(The input)
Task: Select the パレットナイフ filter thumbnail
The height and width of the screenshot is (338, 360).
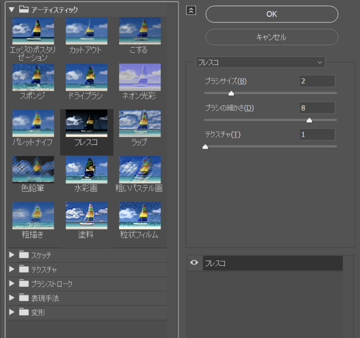Action: 33,123
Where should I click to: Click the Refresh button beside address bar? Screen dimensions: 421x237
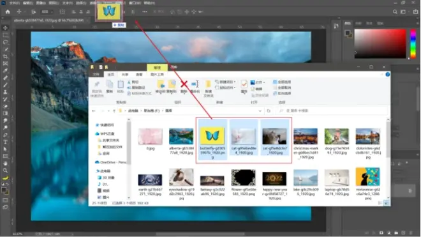coord(269,111)
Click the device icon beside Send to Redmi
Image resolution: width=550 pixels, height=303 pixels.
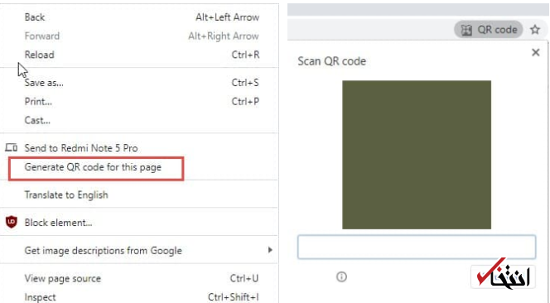pyautogui.click(x=12, y=147)
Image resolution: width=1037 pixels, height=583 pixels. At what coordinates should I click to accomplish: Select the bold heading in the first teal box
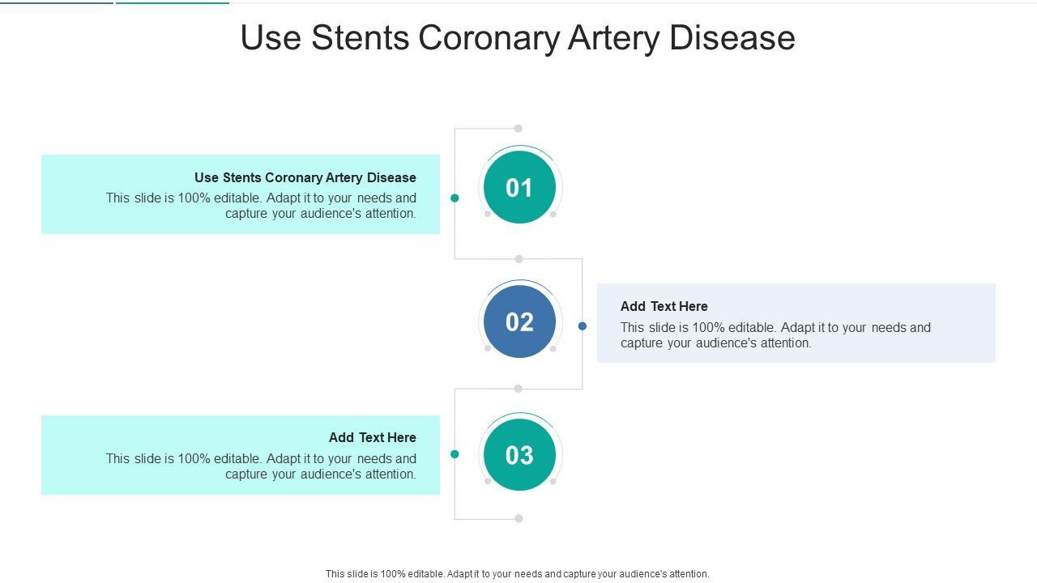[305, 177]
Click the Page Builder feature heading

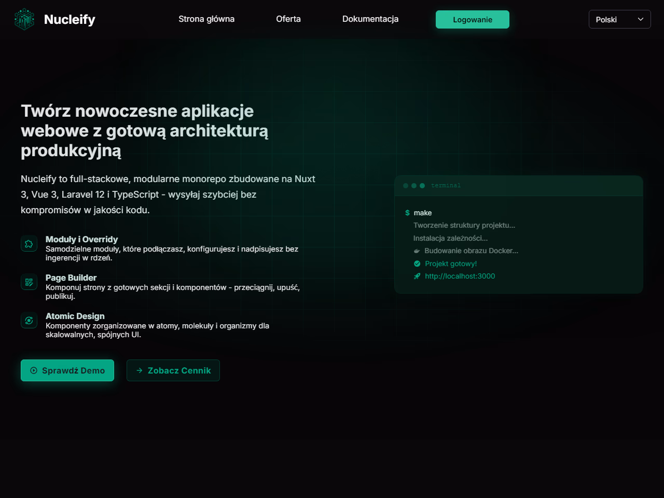point(71,278)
(End The input)
## [Exercise requirements]
Quote, without alteration, the lines running from the line containing "The height and" to the last line of the entries, and include no pictures.

## [Task result]
The height and width of the screenshot is (338, 360).
Action: 33,123
Where should I click to: Click the Refresh button beside address bar? Screen dimensions: 421x237
coord(269,111)
Click the device icon beside Send to Redmi
Image resolution: width=550 pixels, height=303 pixels.
pyautogui.click(x=12, y=147)
Image resolution: width=1037 pixels, height=583 pixels. At what coordinates should I click to accomplish: Select the bold heading in the first teal box
[305, 177]
Click the Page Builder feature heading

point(71,278)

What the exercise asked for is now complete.